The real-world claim is a 1st-place finish on the RoboChallenge Table30-v1 generalist track, with a 20% relative margin over third place. Validated on AgileX ALOHA, Franka, UR and ARX platforms. Worth noting: these are still mostly the team's own benchmarks and two of them, RoboTwin-IF and RoboTwin-XE, were introduced in this same paper. Designing the test and topping it is not disqualifying, but it's not independent either.
RobotNav: five jobs, one model
The navigation model runs on Qwen3-VL and comes in 2B, 4B and 8B sizes. It folds five tasks into one framework: instruction following, object search, target tracking, autonomous driving, and environment QA. The piece the team seems proudest of is a controllable observation protocol, a configurable interface for how the model consumes the visual stream (visual token budget, temporal decay, camera weighting, frame sampling). They explicitly compare it to the Model Context Protocol for LLM tool use, which tells you how they're thinking about this.
Qwen reports 76.5% success on VLN-CE RxR and claims it runs on a Unitree Go2 quadruped with no fine-tuning. That zero-shot deployment claim is the kind of thing that's easy to stage and hard to verify from a blog post.
And the world model
RobotWorld is the odd one out. It's a language-conditioned video world model on a 60-layer MMDiT with a frozen Qwen2.5-VL encoder, and instead of numeric action vectors it uses plain language as the action interface. Give it a frame and a text command, it predicts how the scene evolves. Because language is embodiment-agnostic, one model covers 20-plus robot types and 500-plus action categories. Qwen reports 1st-place finishes on physics-consistency benchmarks including EWMBench, in some cases qualified as best among open models.

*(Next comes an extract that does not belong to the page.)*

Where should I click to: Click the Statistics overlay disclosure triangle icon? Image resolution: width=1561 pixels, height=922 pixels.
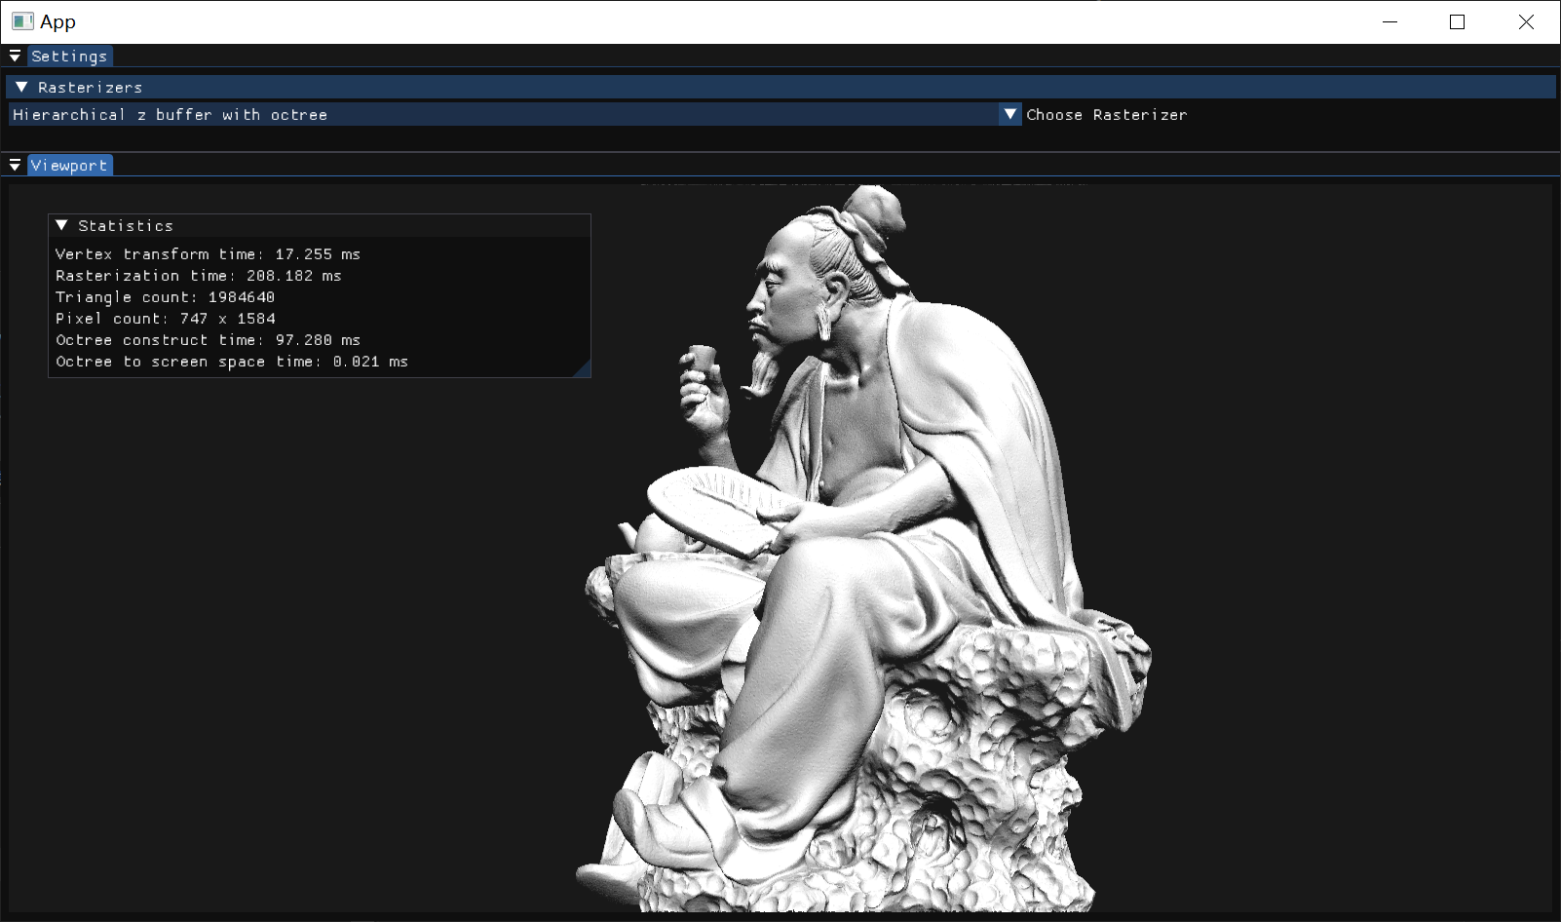[61, 225]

It's also the only one of the three shipping as a paper alone, with no GitHub repo. Read into that what you will.
What about Chat2Robot?
There's a browser demo, Chat2Robot, for typing commands and watching a robot react in real time. The catch: it only runs a stripped-down RobotManip trained on 50 tasks, meant to show partial generalization to unfamiliar instructions. A tech demo, in other words, not the real model.
The thing nobody's saying out loud
Two of the three models, RobotManip and RobotNav, ship with public GitHub repositories. RobotWorld doesn't. And as of the announcement, Qwen hasn't said whether any of the weights will be released, or under what license. That's a real omission for a team whose reputation rests on open weights. Qwen3-8B shipped under Apache 2.0. The robotics suite, so far, gives you technical reports and code but no checkpoints to download.

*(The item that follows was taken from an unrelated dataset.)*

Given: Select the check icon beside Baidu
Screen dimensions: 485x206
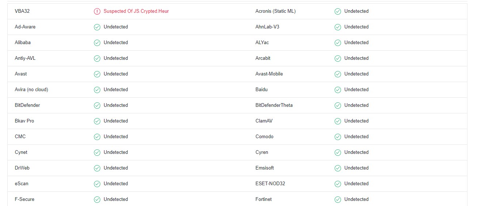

So is this an operating system for robots? Hard to say from here. The alignment idea in RobotManip is genuinely good engineering and the cross-embodiment numbers are the strongest evidence of something new. But these are simulation benchmarks plus a handful of controlled real-robot runs, and the distance between that and a robot working in an actual warehouse is exactly where every robotics effort in history has gone to die. The pilot program runs through Alibaba Cloud; the company hasn't named the industries, the success metrics, or a timeline to general availability. Until the weights land and someone outside Tongyi Lab reproduces the OOD results, the right posture is interested but skeptical.